More than thirty years since the end of the Vietnam War, the repercussions are still felt throughout the now prospering country. Many of the victims of the lingering effects of this devastating war were not born until many years after the fall of Saigon. Children born with severe physical deformities comprise a new generation of US-made Agent Orange victims. Dioxin, the toxic component of Agent Orange, is one of the most noxious in the world. According to a Washington Post article, “during the war, American forces sprayed about 12 million gallons of Agent Orange over the jungle canopies and jade-green highlands of Vietnam.” As a result, Vietnamese medical authorities estimate that there are more than 4 million potential victims of dioxin in the country, and in some areas dioxin levels in the soil are as much as 100 times above acceptable international standards. Dioxin’s side effects can be genetically passed on from generation to generation. Direct exposure to the toxin is not necessary as officials believe that couples can genetically pass its harmful effects after eating fish from contaminated canals.

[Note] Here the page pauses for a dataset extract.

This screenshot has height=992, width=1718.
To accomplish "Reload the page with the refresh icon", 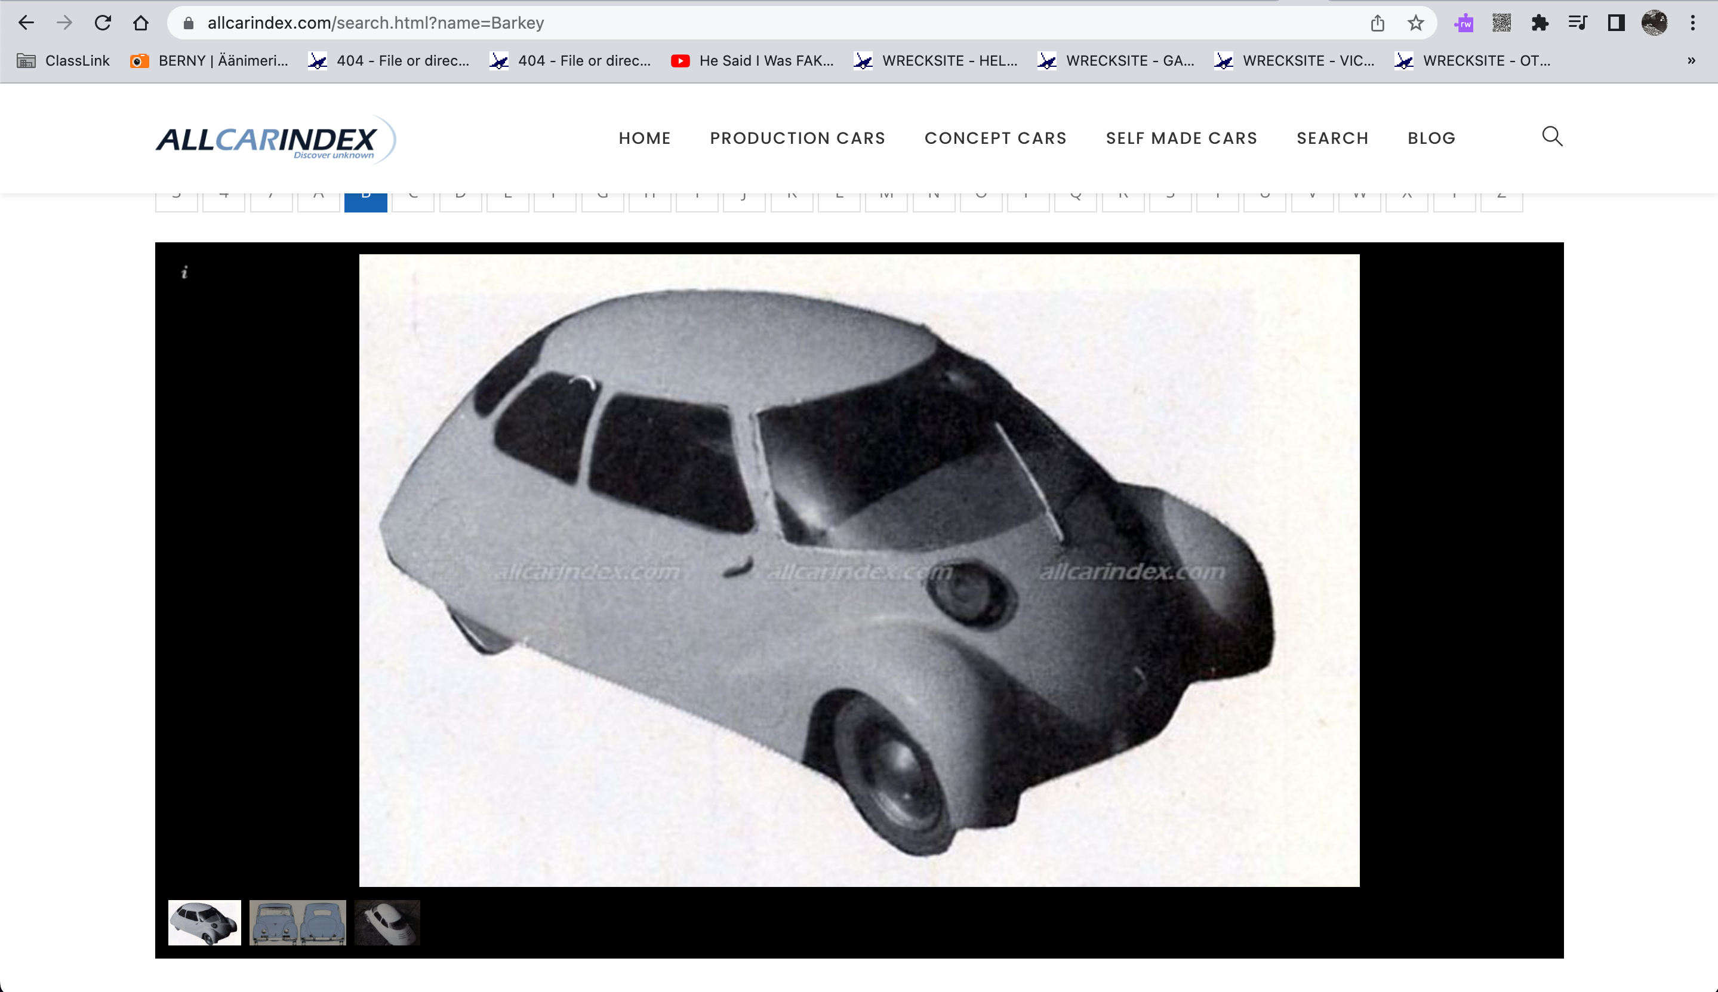I will [x=103, y=23].
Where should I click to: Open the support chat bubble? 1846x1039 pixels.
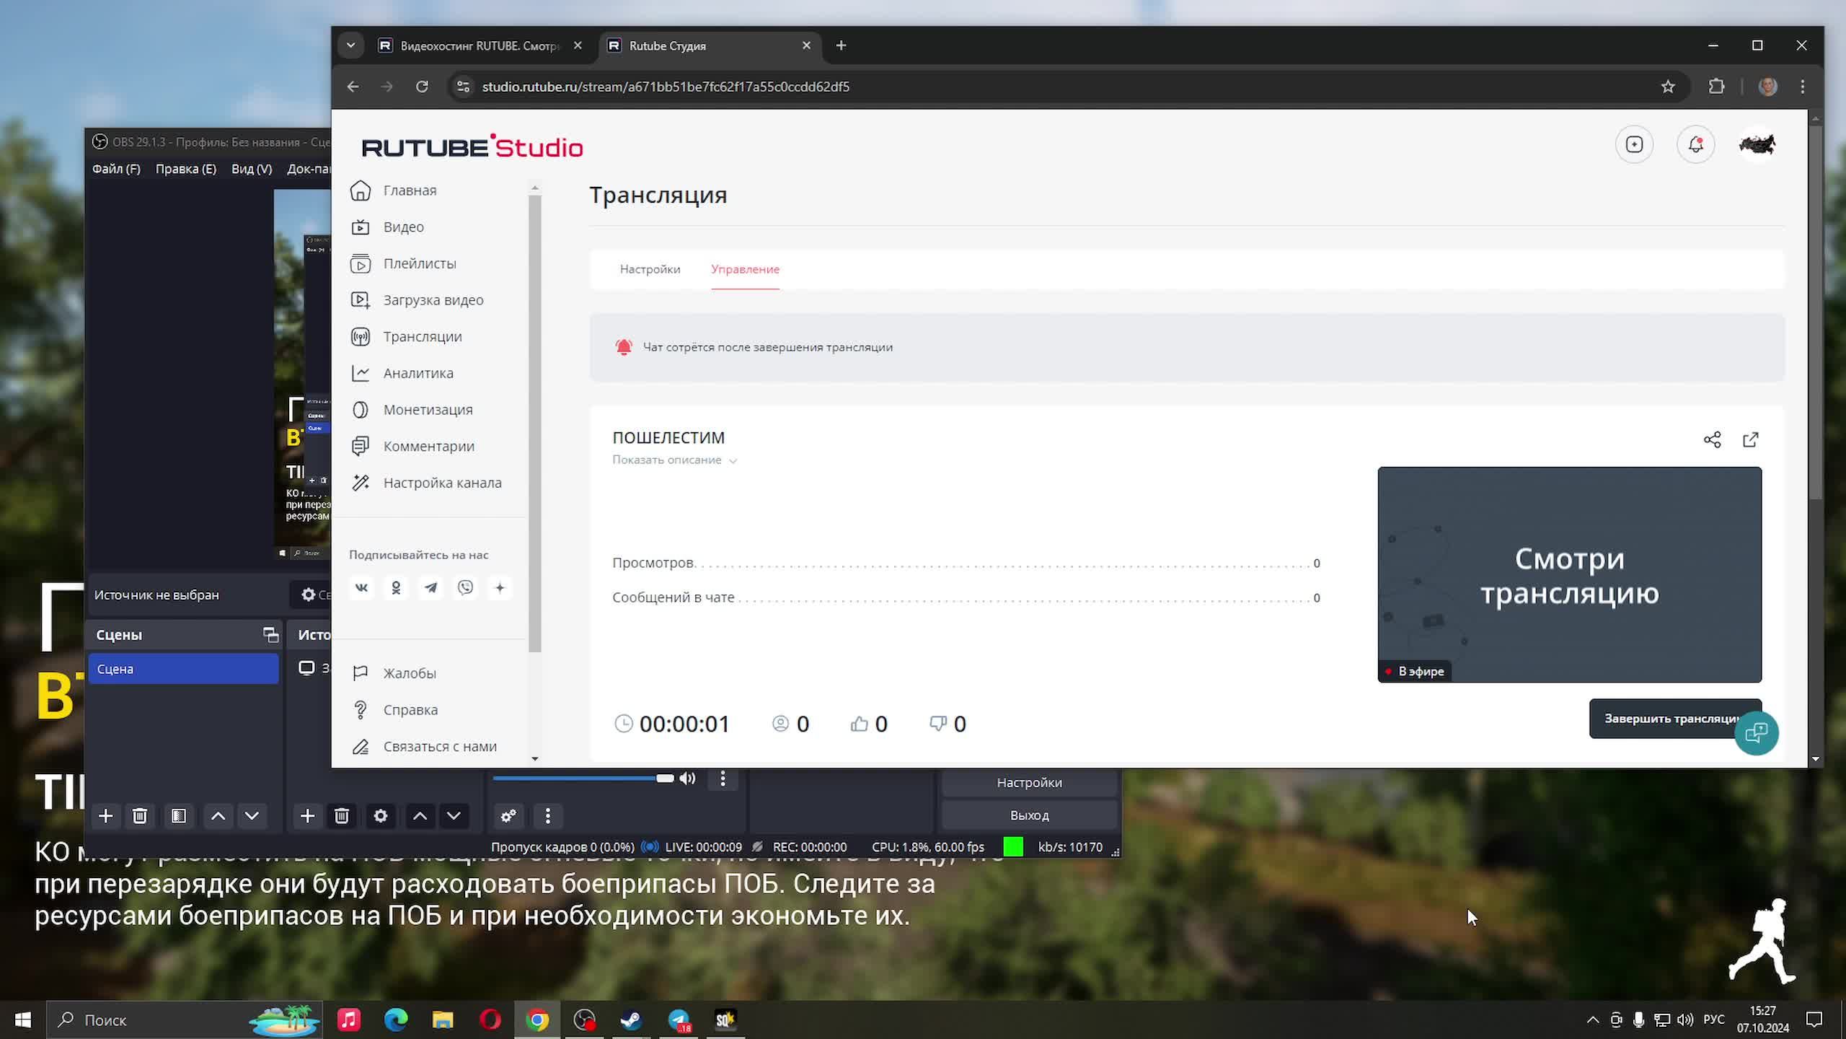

The subject of funding to clean up dioxin residues in Vietnamese soil has caused much contention between the US and its former foe. Recently, the prospect of economic cooperation has brought new plans for collaboration on a jointly funded project to remove massive amounts of the chemical from the soil. Accepting responsibility and direct compensation for victims are, however, snubbed by the United States, which maintains that there are “no conclusive scientific links between Agent Orange and the severe health problems and birth defects that the Vietnamese attribute to dioxin.”